### What is required
Format the lines of the items below as a numbered list, leaving out any blank lines.

::::

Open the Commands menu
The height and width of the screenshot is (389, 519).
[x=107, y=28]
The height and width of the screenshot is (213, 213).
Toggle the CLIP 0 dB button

::::

### Exercise result
1. Open the Commands menu
2. The height and width of the screenshot is (389, 519).
3. [x=107, y=28]
4. The height and width of the screenshot is (213, 213).
5. Toggle the CLIP 0 dB button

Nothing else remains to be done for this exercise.